# taz.de -- Antifaschismus: Straßenkampf um Silvio Meier
       
       > Wegen der Klage eines Anrainers muss der Bezirk Friedrichshain die
       > Umbenennung einer Straße nach dem von Nazis getöteten Silvio Meier
       > stoppen.
       
 (IMG) Bild: Feuer und Fahne bei der Silvio-Meier-Demonstration 2009.
       
       Es sollte der Höhepunkt des Gedenkens an Silvio Meier sein: die Umbenennung
       einer Straße in Friedrichshain für den dort vor 20 Jahren von Neonazis
       erstochenen Antifaschisten.
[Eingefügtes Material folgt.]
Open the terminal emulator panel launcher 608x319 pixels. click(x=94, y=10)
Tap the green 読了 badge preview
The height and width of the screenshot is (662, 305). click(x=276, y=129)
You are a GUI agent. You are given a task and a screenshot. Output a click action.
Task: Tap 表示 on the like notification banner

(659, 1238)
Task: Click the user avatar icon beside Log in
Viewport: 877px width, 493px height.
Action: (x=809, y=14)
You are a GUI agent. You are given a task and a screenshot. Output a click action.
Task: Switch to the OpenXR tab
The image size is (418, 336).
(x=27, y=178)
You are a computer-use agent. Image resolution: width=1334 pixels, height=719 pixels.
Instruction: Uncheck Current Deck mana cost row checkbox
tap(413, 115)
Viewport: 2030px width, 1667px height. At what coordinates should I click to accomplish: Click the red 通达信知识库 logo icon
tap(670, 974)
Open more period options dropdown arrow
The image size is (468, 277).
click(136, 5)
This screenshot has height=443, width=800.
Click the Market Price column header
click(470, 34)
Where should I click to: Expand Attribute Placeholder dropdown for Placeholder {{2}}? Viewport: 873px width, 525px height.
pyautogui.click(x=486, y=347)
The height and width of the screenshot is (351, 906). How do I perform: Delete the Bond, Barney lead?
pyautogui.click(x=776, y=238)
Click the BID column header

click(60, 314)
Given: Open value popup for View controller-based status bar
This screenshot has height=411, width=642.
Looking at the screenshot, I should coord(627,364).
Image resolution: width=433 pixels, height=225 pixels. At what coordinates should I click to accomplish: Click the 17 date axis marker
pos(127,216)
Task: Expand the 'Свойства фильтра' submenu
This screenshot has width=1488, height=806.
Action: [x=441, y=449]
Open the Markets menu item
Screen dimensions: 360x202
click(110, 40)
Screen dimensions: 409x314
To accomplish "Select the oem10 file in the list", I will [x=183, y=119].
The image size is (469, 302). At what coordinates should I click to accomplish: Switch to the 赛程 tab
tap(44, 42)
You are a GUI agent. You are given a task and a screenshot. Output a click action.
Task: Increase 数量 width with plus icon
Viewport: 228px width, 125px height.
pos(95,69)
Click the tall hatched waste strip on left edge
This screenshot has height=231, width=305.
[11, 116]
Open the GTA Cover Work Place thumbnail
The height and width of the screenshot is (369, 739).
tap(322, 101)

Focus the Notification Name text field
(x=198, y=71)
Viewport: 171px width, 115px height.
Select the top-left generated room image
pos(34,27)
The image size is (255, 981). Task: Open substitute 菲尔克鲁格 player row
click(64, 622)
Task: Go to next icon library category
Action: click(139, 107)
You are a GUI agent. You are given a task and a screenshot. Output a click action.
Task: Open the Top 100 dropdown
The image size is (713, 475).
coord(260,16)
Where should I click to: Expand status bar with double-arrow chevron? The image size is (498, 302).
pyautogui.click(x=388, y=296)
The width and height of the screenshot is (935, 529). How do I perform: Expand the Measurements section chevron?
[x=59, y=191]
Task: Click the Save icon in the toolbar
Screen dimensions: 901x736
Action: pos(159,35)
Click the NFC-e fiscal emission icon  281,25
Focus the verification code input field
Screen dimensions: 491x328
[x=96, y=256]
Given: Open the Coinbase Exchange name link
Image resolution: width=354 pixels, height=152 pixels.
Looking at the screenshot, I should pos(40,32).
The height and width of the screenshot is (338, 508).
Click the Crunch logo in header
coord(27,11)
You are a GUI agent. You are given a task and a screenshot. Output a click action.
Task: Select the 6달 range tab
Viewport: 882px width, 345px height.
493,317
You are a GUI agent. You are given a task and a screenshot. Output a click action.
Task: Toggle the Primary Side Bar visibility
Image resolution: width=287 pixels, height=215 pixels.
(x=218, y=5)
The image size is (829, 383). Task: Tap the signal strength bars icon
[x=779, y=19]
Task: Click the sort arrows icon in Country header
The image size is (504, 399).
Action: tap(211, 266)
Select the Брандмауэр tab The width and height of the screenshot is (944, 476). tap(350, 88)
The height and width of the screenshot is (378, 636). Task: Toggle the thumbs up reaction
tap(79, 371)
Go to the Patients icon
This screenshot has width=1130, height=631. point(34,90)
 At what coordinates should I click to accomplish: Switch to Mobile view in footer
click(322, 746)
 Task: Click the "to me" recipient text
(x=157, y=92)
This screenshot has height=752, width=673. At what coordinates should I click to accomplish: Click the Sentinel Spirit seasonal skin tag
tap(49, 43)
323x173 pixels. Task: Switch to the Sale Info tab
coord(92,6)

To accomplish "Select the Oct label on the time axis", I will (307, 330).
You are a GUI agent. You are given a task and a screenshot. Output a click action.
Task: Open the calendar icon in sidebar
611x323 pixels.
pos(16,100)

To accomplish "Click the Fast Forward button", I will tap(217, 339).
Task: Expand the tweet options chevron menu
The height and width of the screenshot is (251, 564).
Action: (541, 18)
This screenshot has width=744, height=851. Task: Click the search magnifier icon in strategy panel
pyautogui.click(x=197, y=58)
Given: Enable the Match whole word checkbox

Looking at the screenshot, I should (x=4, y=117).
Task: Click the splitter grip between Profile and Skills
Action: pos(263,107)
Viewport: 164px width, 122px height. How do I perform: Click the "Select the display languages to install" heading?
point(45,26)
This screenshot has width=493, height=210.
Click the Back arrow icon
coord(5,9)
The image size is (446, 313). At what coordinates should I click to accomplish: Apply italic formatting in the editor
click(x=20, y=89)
Doch eine Silvio-Meier-Straße wird es vorerst
       nicht geben: Ein Geschäftsinhaber in der zur Umbenennung vorgesehenen
       Gabelsbergerstraße klagt gegen den Beschluss des Bezirks. „Das ist sehr
       ärgerlich, aber nun müssen wir die Entscheidung des Verwaltungsgerichts
       abwarten“, sagte Bezirksstadtrat Hans Panhoff (Grüne) der taz.
       
       Am Mittwoch erinnert eine Mahnwache im U-Bahnhof Samariterstraße daran, was
       dort am 21. November 1992 kurz nach Mitternacht geschah: Der Antifaschist
       und Hausbesetzer Meier stellte mit Freunden eine Gruppe von Neonazis zur
       Rede, weil einer von diesen einen Aufnäher mit der Parole „Ich bin stolz,
       ein Deutscher zu sein“ trug. Ein Nazi stach mit seinem Messer auf Meier
       ein, der damals 27-Jährige starb an den Folgen. Drei Täter wurden zu
       Haftstrafen verurteilt, der Haupttäter wegen Totschlags zu viereinhalb
       Jahren. Seit dem Tod Silvio Meiers demonstrieren Initiativen jedes Jahr im
       November, um ein Zeichen gegen rechtsextreme Gewalt zu setzen.
       
       Ein solches Zeichen sollte auch die Umbenennung der nahe dem Tatort
       gelegenen Gabelsbergerstraße sein. Deshalb hatte sie das Bezirksparlament
       von Friedrichshain-Kreuzberg vergangenen Mai beschlossen. In der
       vorgeschriebenen Widerspruchsfrist, die letzte Woche endete, sprachen sich
       laut Bezirksamt knapp 20 Anwohner gegen die Umbenennung aus. Der Bezirk
       lehnte die Einwände ab, woraufhin ein Gegner vor dem Verwaltungsgericht
       klagte.
       
       Der Kläger selbst war am Montag nicht erreichbar. Allerdings bestätigte ein
       Nachbar der taz, dass auch er die Klage unterstütze. „Der Plan zur
       Umbenennung hat bei uns Unverständnis ausgelöst“, sagte der Mann, der
       anonym bleiben will. Zum einen zöge ein neuer Straßenname für
       Gewerbetreibende Kosten und Aufwand nach sich. Außerdem habe er Zweifel
       daran, dass Silvio Meier als Namenspatron für eine Straße geeignet sei.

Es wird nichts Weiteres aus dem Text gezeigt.